Em nosso país, a data foi oficializada em 1924, na gestão do então presidente Artur Bernardes. E manifestações de operários já aconteciam no país desde o final do século 19. E como virou dia do Trabalho aqui? A partir de um decreto do presidente Getúlio Vargas, sendo também sob seu governo que foi sancionada a Consolidação das Leis Trabalhistas, em um 1o de maio de 1943. Segundo vários historiadores – trabalhadores que tiveram negado seu direito de profissão regulamentada pelo atual ocupante do Palácio do Planalto – a ideia de Vargas foi de, com isso, submeter os trabalhadores com normatização, como domínio sobre os que exerciam o trabalho. Em suma, um apagamento das origens deste dia, ligado às lutas dos trabalhadores por direitos.

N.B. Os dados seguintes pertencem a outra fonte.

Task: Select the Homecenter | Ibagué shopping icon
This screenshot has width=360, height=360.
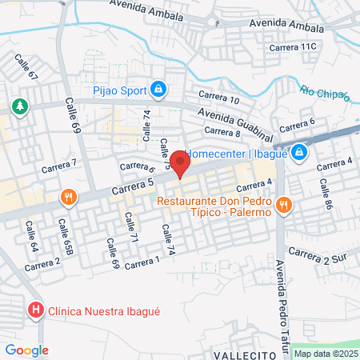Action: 298,151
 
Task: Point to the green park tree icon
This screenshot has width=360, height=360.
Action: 19,106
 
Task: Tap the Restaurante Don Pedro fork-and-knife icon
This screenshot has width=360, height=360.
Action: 283,206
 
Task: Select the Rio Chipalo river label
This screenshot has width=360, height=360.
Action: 325,94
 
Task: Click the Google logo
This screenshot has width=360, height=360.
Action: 26,350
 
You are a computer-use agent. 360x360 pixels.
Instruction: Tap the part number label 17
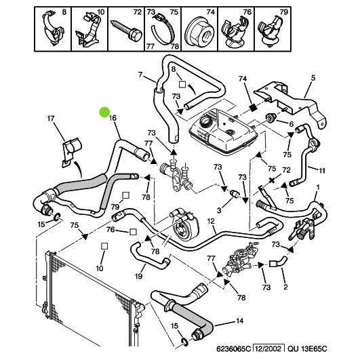point(50,119)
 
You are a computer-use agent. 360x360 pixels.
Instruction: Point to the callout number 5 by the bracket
point(313,78)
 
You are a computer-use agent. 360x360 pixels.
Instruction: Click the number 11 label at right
point(323,169)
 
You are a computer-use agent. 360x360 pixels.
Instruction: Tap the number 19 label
point(139,276)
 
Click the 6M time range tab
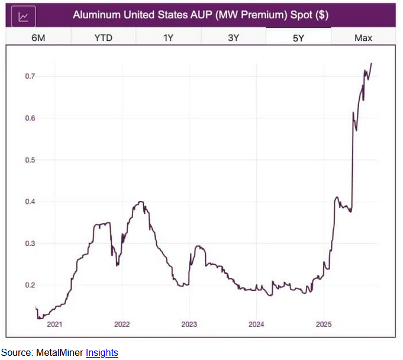point(38,38)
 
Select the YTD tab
point(103,38)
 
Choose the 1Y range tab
point(168,38)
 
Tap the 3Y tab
point(233,38)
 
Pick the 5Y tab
point(298,38)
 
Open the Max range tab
point(363,38)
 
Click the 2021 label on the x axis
point(54,324)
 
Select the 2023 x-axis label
point(189,324)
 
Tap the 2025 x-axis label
point(324,324)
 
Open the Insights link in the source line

E em um momento como esse, mais do que nunca, estamos envoltos em pensar sobre os nossos direitos. Quais os reflexos dessa pandemia sobre os nossos trabalhos, sobre os nossos direitos?
Já estamos imersos em reuniões virtuais que tomam todo o nosso dia, mas que demandam o tempo extra de prepará-las, de modificar a dinâmica da casa para atendê-las. Como será esse futuro, quando nossas casas já se tornaram os locais de trabalho? Quando iremos relaxar se tudo é ambiente de trabalho? O que acontece com o espaço, ainda, de refúgio que tínhamos? Como fica, em nossos salários, o uso de nossa luz, nossa água, nossa internet (já que muitos terão que investir em melhores conexões para exercer o home office), nossa comida (já que muitos empregadores cortaram os auxílios alimentação, com o argumento de que seus empregados estão trabalhando em casa)?
Há os que tentam ver a positividade do tal do home office. Eu não consigo vislumbrar isso. E digo isso com tranquilidade porque eu já exercia o home office antes da pandemia. Esse modelo demanda que organizemos nossa casa como um espaço de trabalho, que estejamos em casa e não estejamos, mas o que não faz as tarefas domésticas menores. Será 1h de almoço necessária para prepararmos a refeição, fazermos a refeição e voltarmos ao trabalho? Ou essa 1h a mais cotidiana será um momento extra-trabalho e isso não será contabilizado? Aos que optaram por pedir comida por aplicativos, já pensaram em como estão as condições de trabalho desses trabalhadores que entregam seu almoço? Já é possível verificar a imensa pressão sobre esses profissionais, bem como sobre caixas de supermercados, etc.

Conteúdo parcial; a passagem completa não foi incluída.